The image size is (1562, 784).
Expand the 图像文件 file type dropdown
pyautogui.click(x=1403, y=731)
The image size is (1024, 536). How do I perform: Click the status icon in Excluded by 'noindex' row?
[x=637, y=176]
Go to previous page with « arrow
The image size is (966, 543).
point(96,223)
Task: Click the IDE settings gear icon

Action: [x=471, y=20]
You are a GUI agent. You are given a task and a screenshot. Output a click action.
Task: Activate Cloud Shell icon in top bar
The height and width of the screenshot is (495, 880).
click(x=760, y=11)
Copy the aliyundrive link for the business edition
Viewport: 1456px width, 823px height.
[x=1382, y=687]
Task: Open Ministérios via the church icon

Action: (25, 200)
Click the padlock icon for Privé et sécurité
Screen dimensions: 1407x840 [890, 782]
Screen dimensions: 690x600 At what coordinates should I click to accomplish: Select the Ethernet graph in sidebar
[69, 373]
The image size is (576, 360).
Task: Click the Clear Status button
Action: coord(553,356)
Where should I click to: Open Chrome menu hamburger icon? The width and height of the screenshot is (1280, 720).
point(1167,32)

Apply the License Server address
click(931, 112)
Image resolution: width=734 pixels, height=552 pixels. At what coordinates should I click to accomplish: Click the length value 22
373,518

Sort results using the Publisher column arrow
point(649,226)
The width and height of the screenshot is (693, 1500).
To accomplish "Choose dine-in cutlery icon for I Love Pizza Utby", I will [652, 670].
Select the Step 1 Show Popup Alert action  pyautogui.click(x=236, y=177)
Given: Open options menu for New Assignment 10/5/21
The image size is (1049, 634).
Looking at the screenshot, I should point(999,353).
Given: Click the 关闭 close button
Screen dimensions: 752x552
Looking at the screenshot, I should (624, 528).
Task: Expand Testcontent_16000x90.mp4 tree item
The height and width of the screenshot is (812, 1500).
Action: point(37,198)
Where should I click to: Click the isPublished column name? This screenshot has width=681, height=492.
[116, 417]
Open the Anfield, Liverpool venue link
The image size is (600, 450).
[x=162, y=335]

════════════════════

— TASK STATEMENT —
Rewrite the lines of the listing starting at the line containing "Given: Click the 关闭 close button" and ending at the line containing "Action: point(37,198)", putting "folder entry" in place of "tree item" and leaving everything else unchanged.

— WRITTEN REPLY —
Given: Click the 关闭 close button
Screen dimensions: 752x552
Looking at the screenshot, I should (624, 528).
Task: Expand Testcontent_16000x90.mp4 folder entry
The height and width of the screenshot is (812, 1500).
Action: point(37,198)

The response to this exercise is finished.